When she's finished gathering information, Alice's goal should be maximizing her gains while minimizing her losses. That usually means winning with the fewer cost in terms of lives/resources lost, (of course it all depends on what Alice wants. Maybe she's not so protective of her men).

In order to do so, she might...

..leverage one of her strenghts against the enemy,
..make use of the enemy weaknesses or blindspots,
..trick the enemy into doing something - falling into a trap or in a predicted behaviour

We could make countless examples of what are good tactical moves. For example, if the enemy is known for relying on a strong cavalry, the number one priority could be negate his cavalry. Alice could choose to fight upon a hill, in a marsh, build trenches, deploy pikemen, and so on.

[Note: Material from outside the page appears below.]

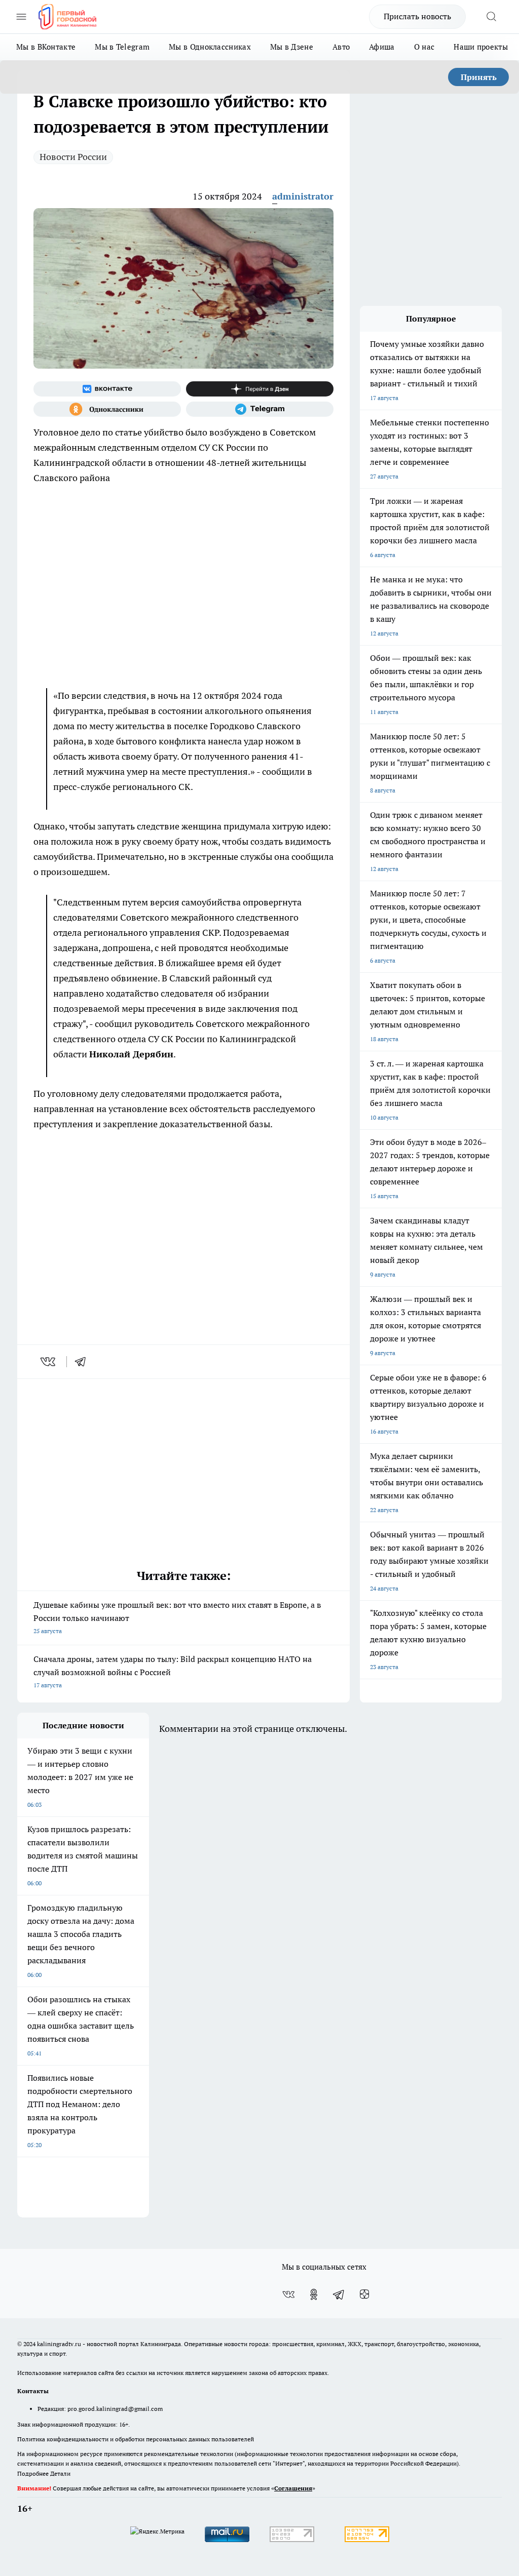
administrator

Like a chess game. You both need powerful and less powerful pieces, but what you need most is the ability to outthink and outmaneuver your adversary. This means that you can see "farther" that he does - meaning you can predict a greater number of moves into the future. A simple example of that, often show is movies, is the Feigned Retreat: you make your army run away from the front line, in order to make the enemy think you are fleeing. If the enemy falls into the trap and pursues, there is a good chance that its soldiers will break formation, becoming more vulnerable to your retaliation.

There's surely a lot to consider, and it might be a lot to take in. I do recommend some books on military tactics - I have already mentioned Sun Tzu, but others may be found.

Now, if you want to have multiple strategists in your novel (as, for example, in game of thrones) things will get a little more complicated. Now it's not only Alice and Bob playing chess, but it's 10 playes on a very odd, 10-sided, four dimensional chessboard. Yet the basic rules are the same - tacticians will try to get information, predict what their enemies will do, and try to outsmart them.